Oxford City Council has been awarded funding to work with Transition by Design and Oxfordshire Community Land Trust and develop a blueprint for reclaiming disused land for innovative council housing.
An award of £19,994 from the Housing Advisers Programme (HAP) will help the council expand on a community-led pilot project to demolish a row of derelict garages and build four new zero carbon council homes in Champion Way. Planning permission for this project was granted in November.
Around 600 of the council’s 2,000 garages are vacant. The HAP funding will be used to unlock the potential for building new homes on these sites and other unused pockets of land owned by the council. This will provide a pipeline of five sites which could yield around 30 homes.
HAP funding will also enable the council to develop a range of approaches for working with communities to build sustainable homes on difficult brownfield sites. These could include using modular construction to build meanwhile homes as move-on accommodation before developing a site for permanent council housing.
The first stage of the project will harness Transition by Design’s expertise in using innovative ways of building low carbon homes on small and complicated urban sites. A feasibility study will map all of the council’s garage sites and other unused land to identify their suitability for new homes, with five sites brought forward for community-led design and planning work.
Community-led housing means that local people play a leading and lasting part in helping deliver the homes that communities need.
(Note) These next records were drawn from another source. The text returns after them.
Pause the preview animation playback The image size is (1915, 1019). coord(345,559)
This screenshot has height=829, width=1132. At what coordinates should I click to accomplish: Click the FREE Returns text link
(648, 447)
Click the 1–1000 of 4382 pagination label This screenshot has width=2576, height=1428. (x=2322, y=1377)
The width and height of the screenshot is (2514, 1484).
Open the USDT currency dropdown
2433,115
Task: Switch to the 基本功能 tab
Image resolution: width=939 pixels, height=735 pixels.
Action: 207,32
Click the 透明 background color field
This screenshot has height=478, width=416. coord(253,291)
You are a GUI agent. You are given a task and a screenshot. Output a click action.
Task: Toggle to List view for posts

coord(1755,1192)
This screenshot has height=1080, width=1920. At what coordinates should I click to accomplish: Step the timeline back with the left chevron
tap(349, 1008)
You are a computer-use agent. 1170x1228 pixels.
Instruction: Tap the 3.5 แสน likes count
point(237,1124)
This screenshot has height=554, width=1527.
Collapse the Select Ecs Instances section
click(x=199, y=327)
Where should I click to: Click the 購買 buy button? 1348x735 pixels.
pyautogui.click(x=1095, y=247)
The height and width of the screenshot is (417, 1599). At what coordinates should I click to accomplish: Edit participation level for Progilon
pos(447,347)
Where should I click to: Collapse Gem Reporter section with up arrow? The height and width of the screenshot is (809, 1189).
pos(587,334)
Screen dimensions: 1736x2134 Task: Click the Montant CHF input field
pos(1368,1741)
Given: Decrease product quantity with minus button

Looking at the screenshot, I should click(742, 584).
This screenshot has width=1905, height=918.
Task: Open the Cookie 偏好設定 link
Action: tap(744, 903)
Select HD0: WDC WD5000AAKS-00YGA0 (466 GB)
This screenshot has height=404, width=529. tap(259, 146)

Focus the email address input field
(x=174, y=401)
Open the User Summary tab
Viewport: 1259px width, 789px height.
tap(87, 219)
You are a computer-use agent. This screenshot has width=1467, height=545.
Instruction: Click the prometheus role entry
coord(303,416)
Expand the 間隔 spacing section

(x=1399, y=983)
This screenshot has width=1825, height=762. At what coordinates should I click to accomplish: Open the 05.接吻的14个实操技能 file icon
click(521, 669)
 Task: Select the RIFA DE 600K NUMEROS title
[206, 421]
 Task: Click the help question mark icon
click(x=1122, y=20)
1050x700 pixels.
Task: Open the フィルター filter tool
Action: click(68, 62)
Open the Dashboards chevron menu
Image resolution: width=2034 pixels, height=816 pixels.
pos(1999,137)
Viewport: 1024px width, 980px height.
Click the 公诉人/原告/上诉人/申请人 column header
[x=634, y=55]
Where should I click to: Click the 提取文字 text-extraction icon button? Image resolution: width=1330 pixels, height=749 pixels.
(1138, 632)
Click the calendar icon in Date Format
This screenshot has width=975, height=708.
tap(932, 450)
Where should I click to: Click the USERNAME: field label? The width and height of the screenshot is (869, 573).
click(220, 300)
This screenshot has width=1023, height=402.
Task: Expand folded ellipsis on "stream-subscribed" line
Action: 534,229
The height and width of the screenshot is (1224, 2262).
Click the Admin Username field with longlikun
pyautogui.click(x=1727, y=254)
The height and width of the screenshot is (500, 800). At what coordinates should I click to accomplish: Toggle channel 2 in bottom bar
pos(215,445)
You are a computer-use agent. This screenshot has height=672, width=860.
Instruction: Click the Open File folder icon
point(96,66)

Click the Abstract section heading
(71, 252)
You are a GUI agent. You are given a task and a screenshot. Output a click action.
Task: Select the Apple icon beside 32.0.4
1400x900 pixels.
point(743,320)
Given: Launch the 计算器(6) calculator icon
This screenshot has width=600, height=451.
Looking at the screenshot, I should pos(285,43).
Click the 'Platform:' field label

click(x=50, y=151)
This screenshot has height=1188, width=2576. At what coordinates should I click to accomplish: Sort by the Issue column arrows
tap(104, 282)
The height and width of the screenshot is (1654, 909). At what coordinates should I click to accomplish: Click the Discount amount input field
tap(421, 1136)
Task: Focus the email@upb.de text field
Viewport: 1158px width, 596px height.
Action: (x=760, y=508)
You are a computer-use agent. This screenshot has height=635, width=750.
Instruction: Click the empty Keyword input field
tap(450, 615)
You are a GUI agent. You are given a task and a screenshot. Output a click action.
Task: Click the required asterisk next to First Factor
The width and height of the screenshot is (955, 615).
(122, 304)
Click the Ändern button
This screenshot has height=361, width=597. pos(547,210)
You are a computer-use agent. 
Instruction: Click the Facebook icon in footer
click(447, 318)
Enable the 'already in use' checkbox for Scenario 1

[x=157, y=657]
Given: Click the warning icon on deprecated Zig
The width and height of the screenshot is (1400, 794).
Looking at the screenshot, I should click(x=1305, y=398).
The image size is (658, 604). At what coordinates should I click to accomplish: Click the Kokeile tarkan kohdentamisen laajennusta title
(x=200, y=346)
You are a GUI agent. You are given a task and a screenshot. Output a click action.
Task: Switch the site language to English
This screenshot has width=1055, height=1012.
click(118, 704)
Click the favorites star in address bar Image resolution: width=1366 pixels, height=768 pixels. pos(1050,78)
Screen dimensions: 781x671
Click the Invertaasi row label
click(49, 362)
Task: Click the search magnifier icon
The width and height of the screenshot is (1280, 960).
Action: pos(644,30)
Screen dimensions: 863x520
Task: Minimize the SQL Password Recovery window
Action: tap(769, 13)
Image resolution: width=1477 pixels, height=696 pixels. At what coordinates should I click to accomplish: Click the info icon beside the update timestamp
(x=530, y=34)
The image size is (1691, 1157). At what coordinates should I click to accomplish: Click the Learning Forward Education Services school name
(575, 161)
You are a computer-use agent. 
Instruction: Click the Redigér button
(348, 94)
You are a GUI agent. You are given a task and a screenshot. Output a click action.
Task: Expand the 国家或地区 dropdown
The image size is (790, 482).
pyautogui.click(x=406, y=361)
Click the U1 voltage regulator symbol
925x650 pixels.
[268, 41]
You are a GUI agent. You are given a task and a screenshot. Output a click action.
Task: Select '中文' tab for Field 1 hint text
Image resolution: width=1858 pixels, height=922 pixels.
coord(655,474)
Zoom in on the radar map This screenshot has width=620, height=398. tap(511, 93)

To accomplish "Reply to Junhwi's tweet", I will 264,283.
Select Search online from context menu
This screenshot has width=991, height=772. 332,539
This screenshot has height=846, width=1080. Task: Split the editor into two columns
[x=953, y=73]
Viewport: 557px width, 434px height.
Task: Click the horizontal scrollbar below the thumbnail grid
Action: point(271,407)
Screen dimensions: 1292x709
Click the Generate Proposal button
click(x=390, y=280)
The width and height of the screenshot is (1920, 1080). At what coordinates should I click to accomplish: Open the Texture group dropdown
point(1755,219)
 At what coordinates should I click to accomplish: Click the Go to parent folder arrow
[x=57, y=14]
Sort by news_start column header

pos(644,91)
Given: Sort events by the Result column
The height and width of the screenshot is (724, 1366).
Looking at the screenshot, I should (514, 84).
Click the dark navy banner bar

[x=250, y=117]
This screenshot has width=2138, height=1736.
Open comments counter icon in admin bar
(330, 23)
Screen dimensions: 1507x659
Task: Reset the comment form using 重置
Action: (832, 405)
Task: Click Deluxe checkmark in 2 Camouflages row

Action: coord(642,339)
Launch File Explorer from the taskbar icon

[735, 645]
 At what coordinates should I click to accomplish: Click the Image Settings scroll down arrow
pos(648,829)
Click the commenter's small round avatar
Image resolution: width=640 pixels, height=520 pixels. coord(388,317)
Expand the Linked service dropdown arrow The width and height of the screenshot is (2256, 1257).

Oxfordshire Community Land Trust’s experience of community-led development and governance means it will be well placed to lead on involving local people in the design and planning of potential projects. The planning phase will also draw on Transition by Design’s Homemaker Oxford programme which involves homeless people in creating solutions to their housing needs.
A third and final phase of design and pre-development work will explore and develop the five sites identified in the feasibility study. This will include looking at a mix of meanwhile use and long-term projects, as well as options for modular and zero carbon homes. The council then expects to be able to submit planning applications for around 30 new homes.
The wider legacy of HAP funding will be a blueprint for community involvement in the future development of unused land for sustainable council homes. Vacant small garage sites are common in many local authority land portfolios, and the council expects to share the learning from the project with Oxfordshire’s other districts and councils participating in the HAP.
“Transition by Design and Oxfordshire Community Land Trust are recognised leaders in sustainable, cutting edge developments on difficult sites and working with communities to ensure that these are inclusive and meet the needs of local people.
“Working together, we expect to bring forward proposals to build around 30 new homes on the five sites identified as most suitable for development. Oxford needs homes, but more importantly it needs the right homes – innovative, sustainable council homes making the best use of sites that would be overlooked by traditional developers.”
Councillor Mike Rowley, cabinet member for affordable housing and housing the homeless
“Collectively, Oxford’s neighbourhoods have over a hundred small plots of land that could be used for new social housing. These are small sites, often with many tricky barriers to overcome, but our need for housing in Oxford trumps the challenges and there is no more important time to try. We think that together, these sites could provide at least 50 new homes.
“Receiving the HAP funding will allow Transition by Design to turn ideas into action and work alongside Oxford City Council and the Oxfordshire Community Land Trust to get stuck in and figure out how we can turn these unloved corners of Oxford into environmentally sustainable, comfortable, and well-designed social homes. As architects and urban researchers, we’re looking forward to combining the latest architectural technologies with local ingenuity and a bit of elbow grease to create the social homes that Oxford needs.”
Andy Edwards, project designer at Transition by Design
Oxford needs homes
Oxford needs homes as it is regularly cited as the least affordable place for housing in the country.
According to the Office for National Statistics (ONS), in 2019 the median house price was £395,000 – 12.55 times median gross earnings (£31,472) in the city. For England as a whole, the median house price is 7.83 times median earnings. The cost of housing in Oxford puts home ownership out of the reach of people in occupations like teaching, nursing, transport and retail.
Half (49.3%) of homes in Oxford are now in the private rented sector, where the ONS reports a median private rent of £1,500 a month for a three-bedroom home. The equivalent amount for England as a whole is £795. Meanwhile, there are currently 2,355 households on the council’s housing waiting list.